Once you’ve selected what tool(s) you’d like to use to gather data for your tests, let’s make an evaluation of what to test. This can be done in two ways:
- An evaluation of all possible areas, narrowing in on areas with high traffic but poor engagement and conversion results.
- An evaluation of a subset of pages that are important to the business, with the same criteria as #1.
The second option is always preferable if possible, for the following reasons:
- You can gain even more useful information by chatting internally with those who have experience with this page – how was it designed (and the original intent/goal of the page), how do they feel about its current state, what would be their wishlist for updates, etc.
- If you can prove results for an area like this, this is instant way to get attention from a CMO or higher on why A/B testing (and data driven design) is important, and why it should be continued further. Show those bottom-line results on critical site areas!
Once you’ve decided on the area that you want to test, gather as much information as you can on this area, and breakout your plan in an easy way for someone to digest.
Pre-Test Hypothesis Development
Presenting your plan for testing, the data to back it up, and more will be an easy way to get buy in. Without this, it’s almost like a “let’s test this I guess?” scenario, which is way more easy for someone to say no to then when you have backed up your hypothesis and plan. Ideally your presentation should include information on:
- Why are we testing this page?
- What are we seeing from converting visitors’ behavior on this page now?
- What is our hypothesis?
- What data driven changes do we recommend based on that hypothesis?
- What impact to we expect?
Once you’ve actually received buy-in on your test, it is off to set-up the test itself. You should set outcomes and success metrics before you start your test. This will allow you to show whether you test succeeded or not, and easily pivot in either scenario.
Post-Test Results & Analysis
Once your test has run and you’ve gathered statistical significance against the Control variation (i.e. the original version of the page), you can end your test. From this point, you should update your presentation to show the results of the test, and take the following route:
- If successful (based on your previously set benchmarks and versus the results from the Control), move to permanently update the page.
- If unsuccessful, analyze results to identify any key learning / takeaways to inform future optimization.

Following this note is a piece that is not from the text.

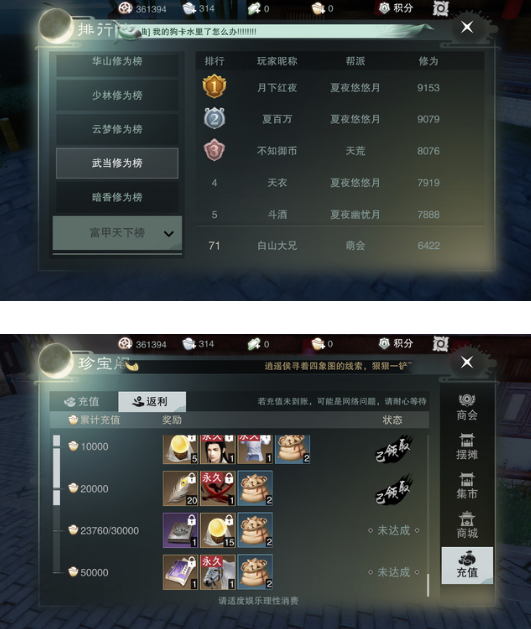Open the 商城 mall sidebar icon
531x629 pixels.
point(467,525)
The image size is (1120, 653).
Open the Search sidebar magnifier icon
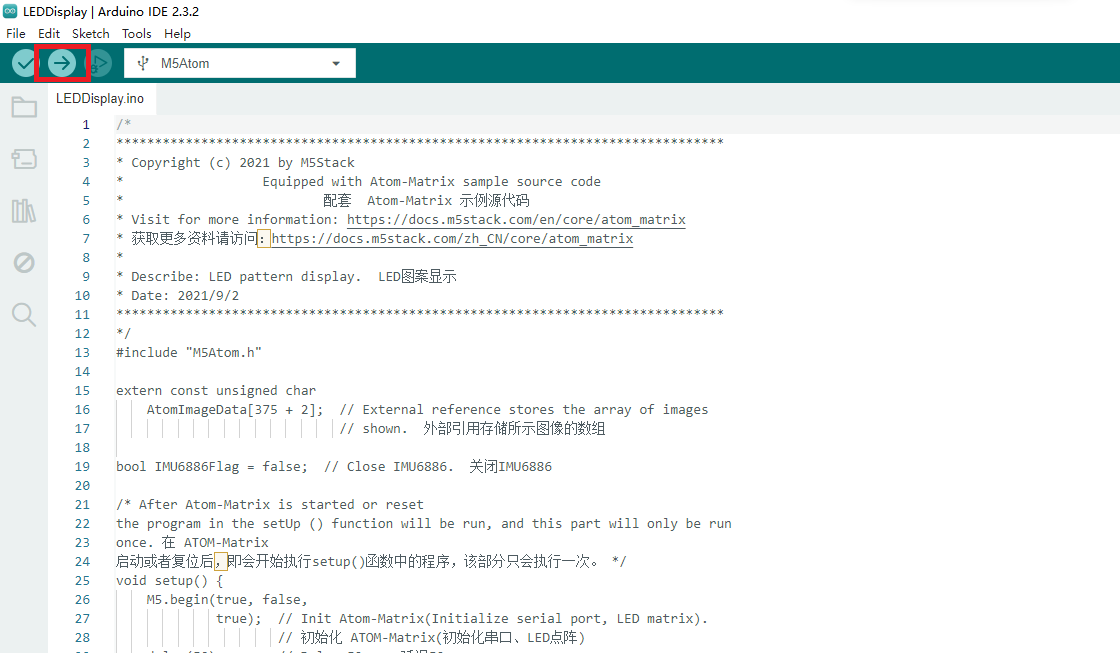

Two critical things to remember about these paths:
- Tests, even when unsuccessful, are NEVER a waste of time. You’ve still learned what hasn’t worked and narrowed in on areas to test in the future. That’s success by process of elimination!

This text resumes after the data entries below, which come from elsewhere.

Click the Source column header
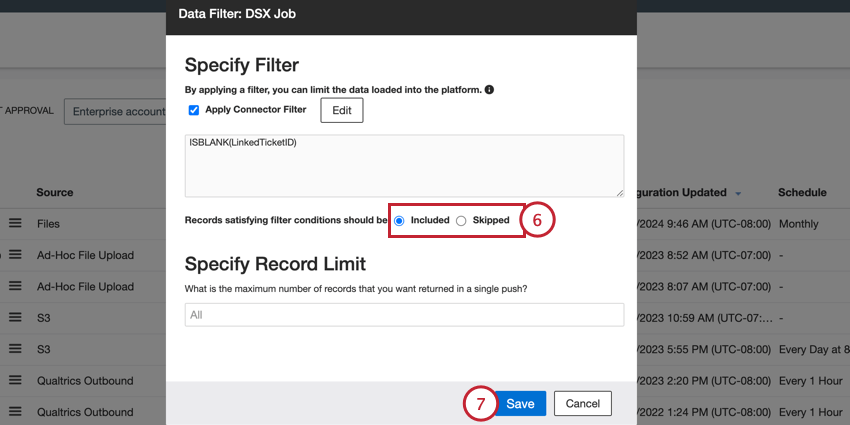This screenshot has width=850, height=425. 55,192
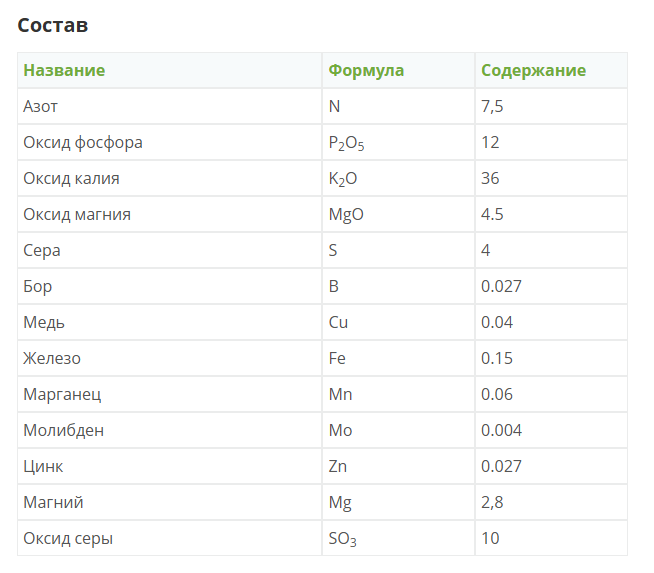Click the content value for Бор
The image size is (654, 573).
501,286
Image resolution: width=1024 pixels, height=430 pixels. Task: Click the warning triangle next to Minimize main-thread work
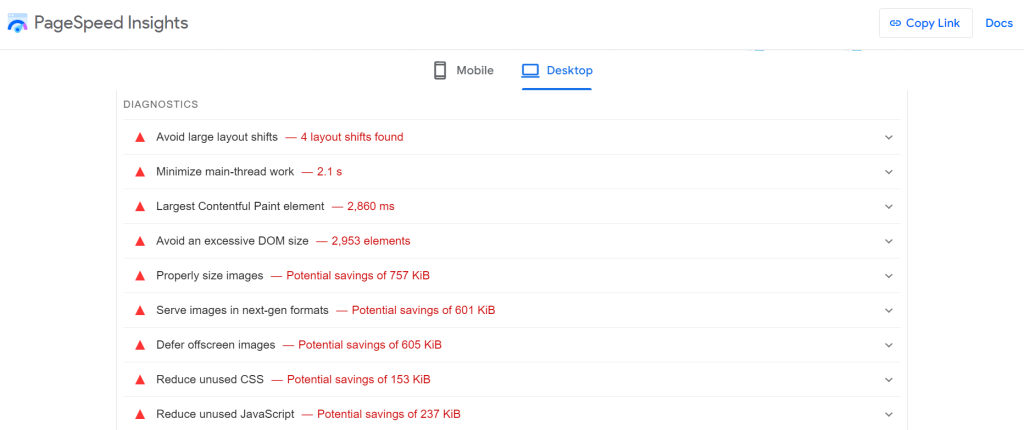pyautogui.click(x=139, y=172)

- Testing is not a one-off process—you haven’t perfected an area even if it is successful. Testing is an iterative process, one successful test means “this worked, what’s next?”
Conclusion & Summary
Now, with this process broken out, what will you test first? What data sources will you use to form your hypothesis? What customers or internal stakeholders could you talk to in order to form a better hypothesis? Who would you present your pitch to in order to get buy-in? How would you share you results after the test?
All of these are questions you should ask yourself before you start.
With a clear understanding of the data behind these areas and the designs that can convert visitors, you’ve set yourself up for success in A/B testing. The symmetry between your data and your design can lead to a truly beautiful outcome.